> **PASSAGE PROVIDED**

The interview series poses questions concerning the role of affects and emotions in research practice and contemporary society to researches on short-term visit and associate members of the Collaborative Research Center “Affective Societies”. Today, we introduce Mathew Arthur, who is design and web application Developer based in Vancouver. Together with Greg Seigworth he‘s co-editing Capacious. Journal for Emerging Affect Inquiry.
1. Which research question affects you at the moment? What is its social significance?
How to think and live out accountable equivocations between Western and non-Western and human and nonhuman world-making practices. In the always-aftermath of colonial and capitalist histories and amidst ecological ruin, that’s the big question. If I zoom in, it’s half about the politics of method as tethered to certain bodies and histories and half about cultivating better knowledge production tactics where “better” means enabling the endurance of non-Western and other-than-human modes of existence. I want to follow around what is being done—what capacities are enabled or inhibited—when this or that modality or this or that history or set of relations is being animated in academic and everyday practices. Off topic perhaps, I’m interested in what temporalities and sensibilities of encounter can be cultivated in making lacto-fermented foods (like kimchi or sauerkraut) and what politics arise in thinking though commonplace regenerative practices like composting.
2. Can you think of an emotion whose relevance has recently surprised you?
Not surprised, but deeply felt: a complex of emotions and other physiological processes that fly together under the name “anxiety.” Anxiety seems a common response to an increasingly precarious world. To be anxious is to feel too much “inside” one’s own body–but also to be vulnerable to the world seeping in, to be vulnerable to catastrophic futures, to economies of care, to microbial and other nonhuman life, to industrial toxicities, to individualist or holistic health narratives, to the authorities of mainstream science, and so on. Anxiety is racing thoughts but also a palpitating heart, and it wipes out whatever line we have imagined between mind and body. Anxiety is (maybe) the body’s response to capitalist temporalities and material realities, but it is also out of sync–either too fast or too sluggish, overworked or weighed down. Of course to be anxious is not pleasant, but I wonder what new ways of knowing it might provoke.
3. Do you perceive any affective driving force or affective barrier concerning your research work?
Barriers, yes. Both in terms of my own experience of being a body that is always under construction alongside a messy world and as a general atmosphere of helplessness in the face of precarity and ruin that wants to do away with discomfort. Let’s say that it is something like the opposite of what Haraway calls “staying with the trouble,” reactions to being under capitalist or climactic pressure that fall into impasse on the one hand and utopic-scientific solutions on the other. Of course dystopias and utopias are speculative—but they are also worlds that bodies inhabit and deeply feel. Even when bodies sit down to read or write.

> **EXERCISE REQUIREMENTS**
a. Answer these questions from the interview, one per line:
(i) In what city is Mathew Arthur based?
(ii) Which two lacto-fermented foods are named as examples?
(iii) Who is credited with the phrase "staying with the trouble"?
b. The interview lists several things that being anxious leaves one vulnerable to. Name all of them.
c. Shorten the interview paragraph that begins "Not surprised, but deeply felt" while keeping its main points.

> **DATASET EXCERPT**
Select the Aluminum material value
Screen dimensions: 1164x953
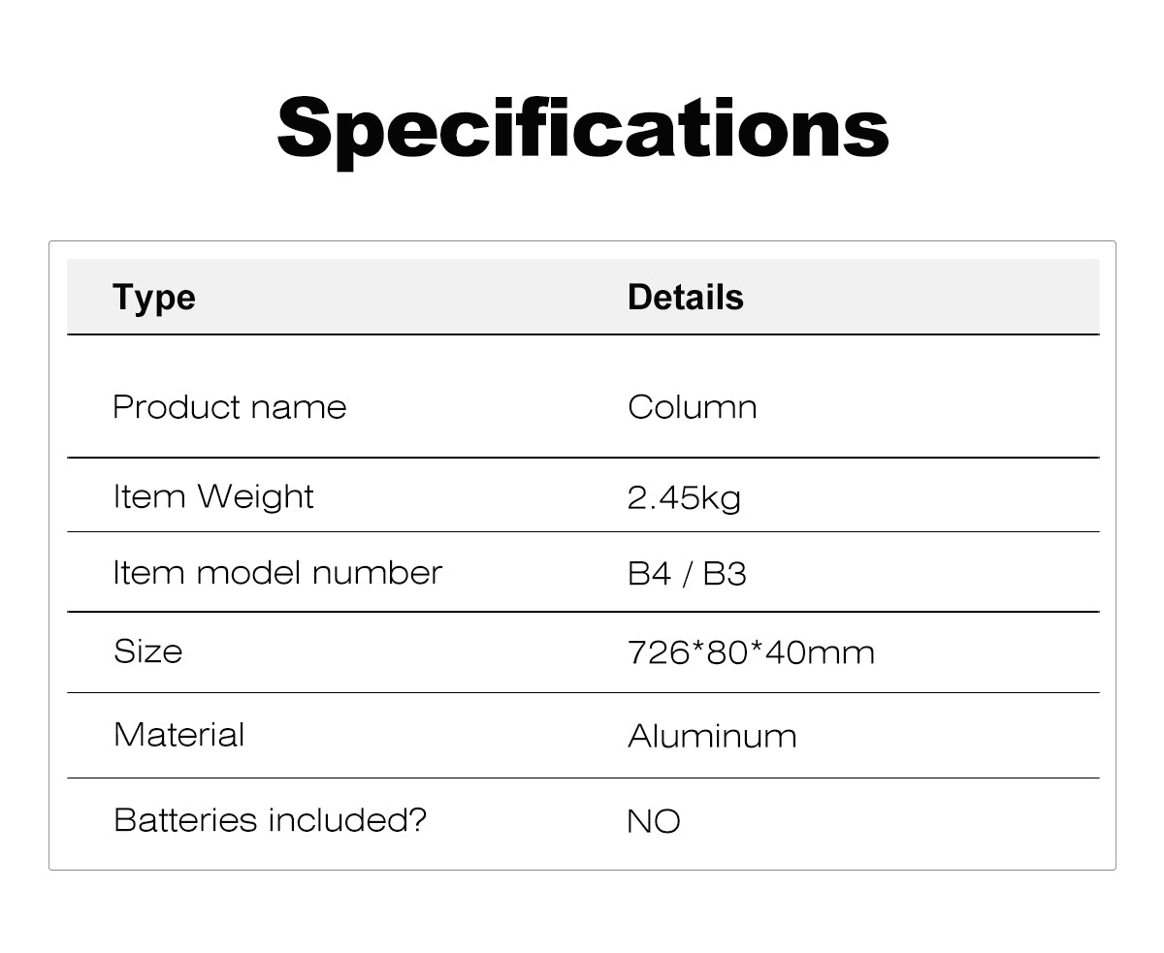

> **RESULTS BY TASK**
a.
(i) Vancouver
(ii) Kimchi and sauerkraut
(iii) Haraway

b.
- The world seeping in
- Catastrophic futures
- Economies of care
- Microbial and other nonhuman life
- Industrial toxicities
- Individualist or holistic health narratives
- The authorities of mainstream science

c. Anxiety, a complex of emotions and physiological processes, is deeply felt as a common response to an increasingly precarious world. It means feeling too much inside one's own body while being vulnerable to the world seeping in, from catastrophic futures to nonhuman life and industrial toxicities. Combining racing thoughts with a palpitating heart, it erases the imagined line between mind and body. It may be the body's response to capitalist temporalities and material realities, yet it is out of sync with them, either too fast or too sluggish. Though unpleasant, it might provoke new ways of knowing.